Who, then, will give credit to avoid the cascading effect?

If the tax was included under GST, it would go to a destination state, he said, and the very purpose of the tax would be defeated.

V Sivasubramanian, a director of law firm Lakshmikumaran & Sridharan, said the one per cent tax was contrary to the principles of GST.

Unlike GST, where input credits are given at each stage of the manufacturing chain, this tax would be like the central sales tax (CST), where no credit could be given, he said.

Sivasubramanian suggested a few alternatives, but that would require scrapping the one per cent tax and replacing it with some other options.

CST is a tax on the inter-state movement of goods and would be done away with once GST is introduced, planned on April 1, 2016.
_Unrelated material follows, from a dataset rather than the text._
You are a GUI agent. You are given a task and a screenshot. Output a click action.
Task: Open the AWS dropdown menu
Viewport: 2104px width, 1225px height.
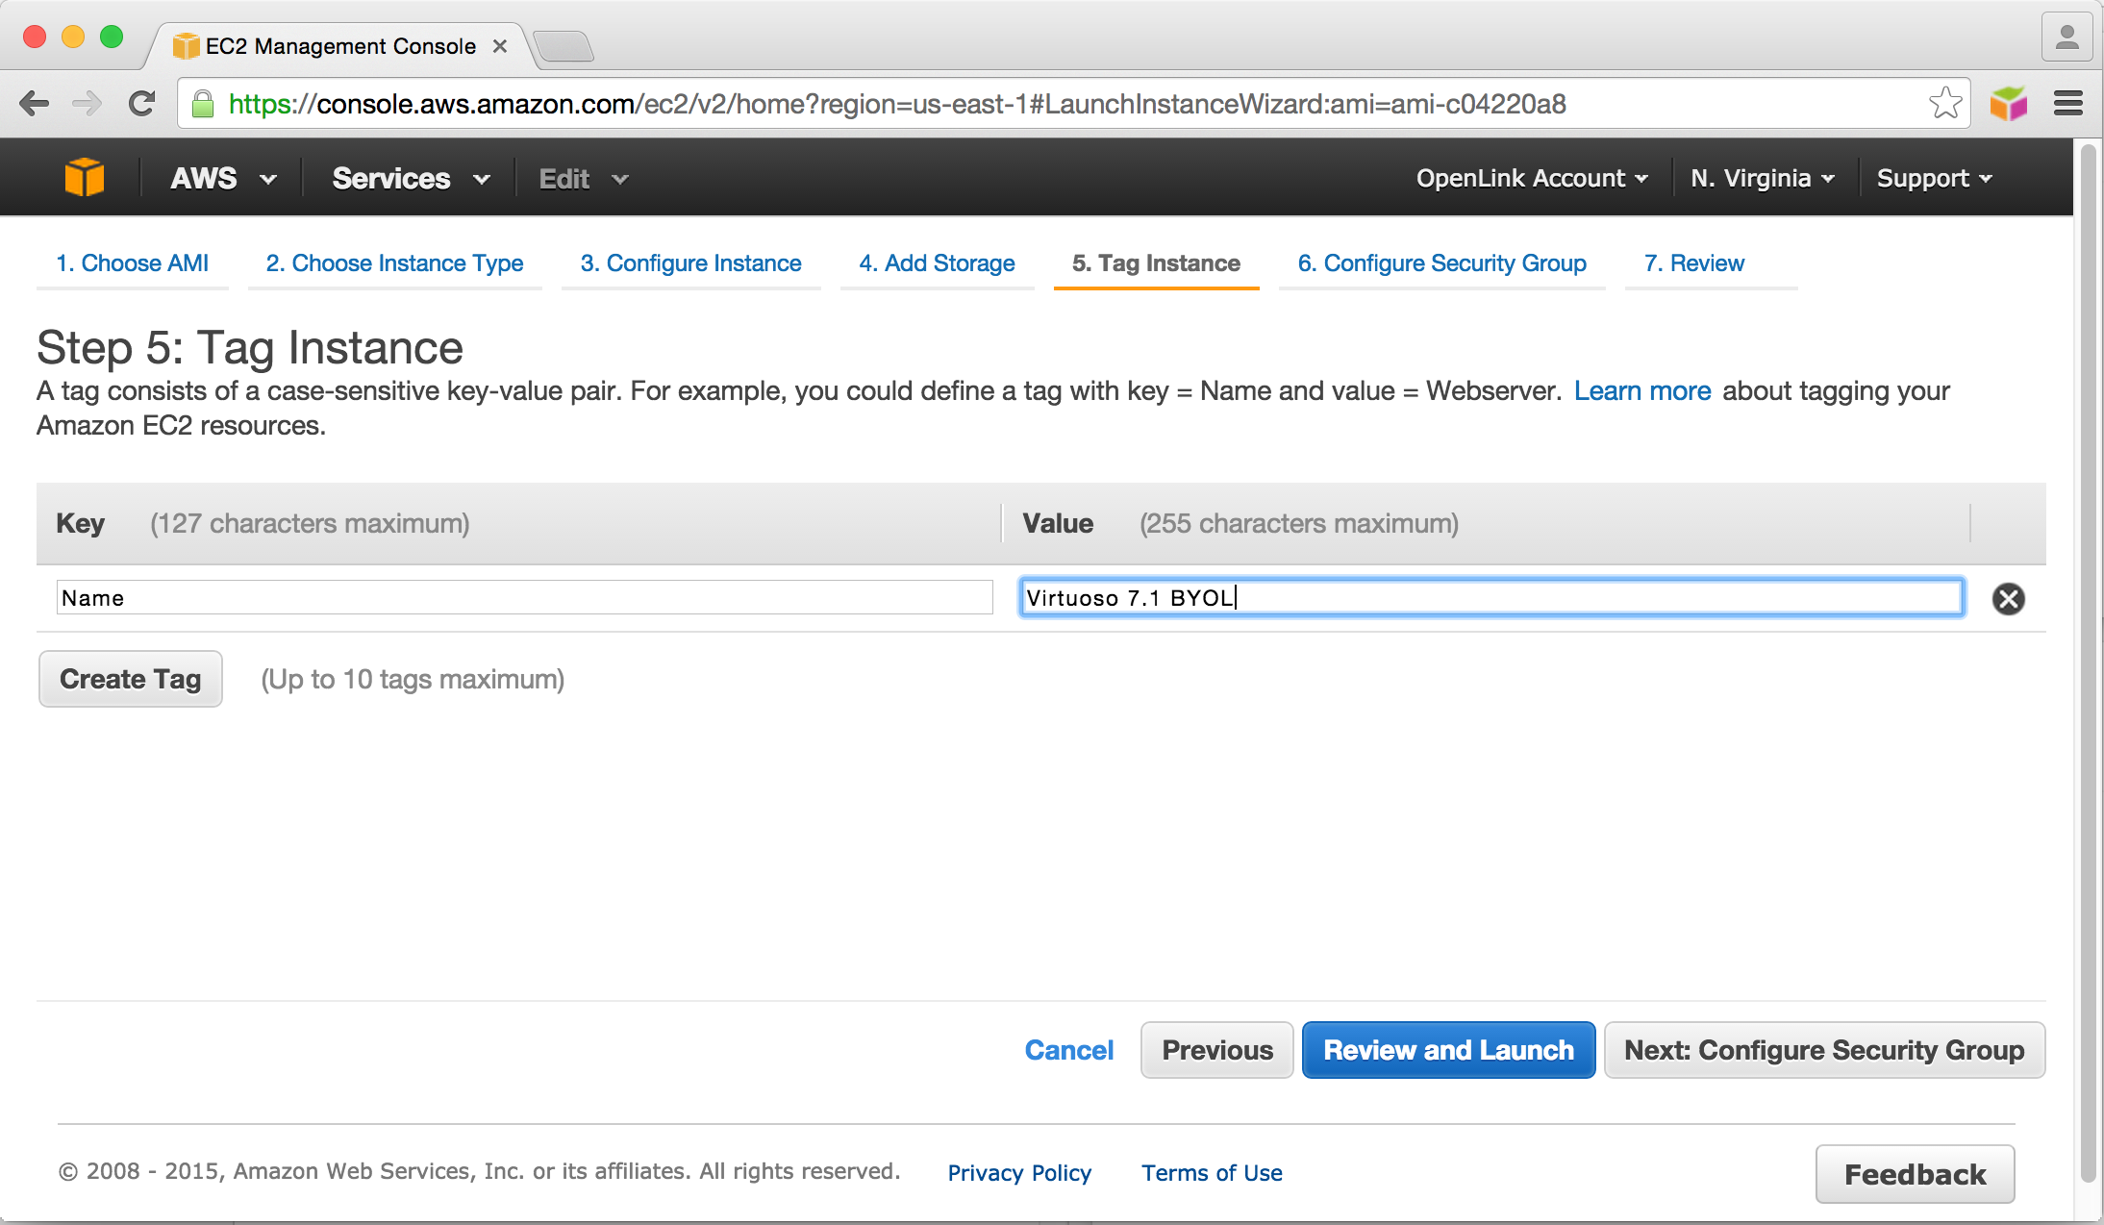pos(223,179)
GST and state-level value-added tax do not have a cascading impact like the tax in the earlier system, say, sales tax. Tax under the older system is imposed on the total value of goods at each stage of production and selling, leading to a cascading effect. In GST and VAT, tax would be imposed on only the value-addition at each stage of production and selling.

For this purpose, tax paid on inputs are reimbursed at each stage, which is called input credit.

However, the one per cent tax was proposed in the Bill after manufacturing states such as Gujarat were not willing to join the GST regime; a destination-based tax system is not to their advantage. But this created the problem of cascading.

In reply to a debate on the Bill in the Lok Sabha, Finance Minister Arun Jaitley had assured the House that the cascading effect of the one per cent tax would be avoided and a sub-panel of the empowered committee of state finance ministers would work on it.

Amit Kumar Sarkar, partner, Grant Thornton India, said an option to avoid the cascading impact of the one per cent tax was to include it in the integrated GST (I-GST). Such a tax would be leviable on inter-state movement of goods and services and collected by the Centre, to be given to the states.

Currently, the proposed model was that there would be an information technology (IT) backbone to map I-GST on a ship-to-location basis, so that the tax can be given to consuming states. Now, one more mapping would be required to map goods on the basis of ship-from-location basis so that the tax could be given to manufacturing states, Sarkar said. "This is the only model I can envisage to avoid the cascading of one per cent tax for manufacturing states." This model was discussed earlier, Sarkar said, but discarded because it would complicate the system. In the IT backbone, one more mapping would have to be done for 'ship-from-location' goods. That is why the one per cent tax over GST was proposed for manufacturing states - as a route to get manufacturing states to accept the GST system.

This one per cent tax proposal had drawn flak from various quarters. In fact, Chief Economic Advisor Arvind Subramanian had criticised the provision, suggesting the government reconsider it. The Congress had demanded its withdrawal as one of the five conditions for its support for the Bill in the Rajya Sabha.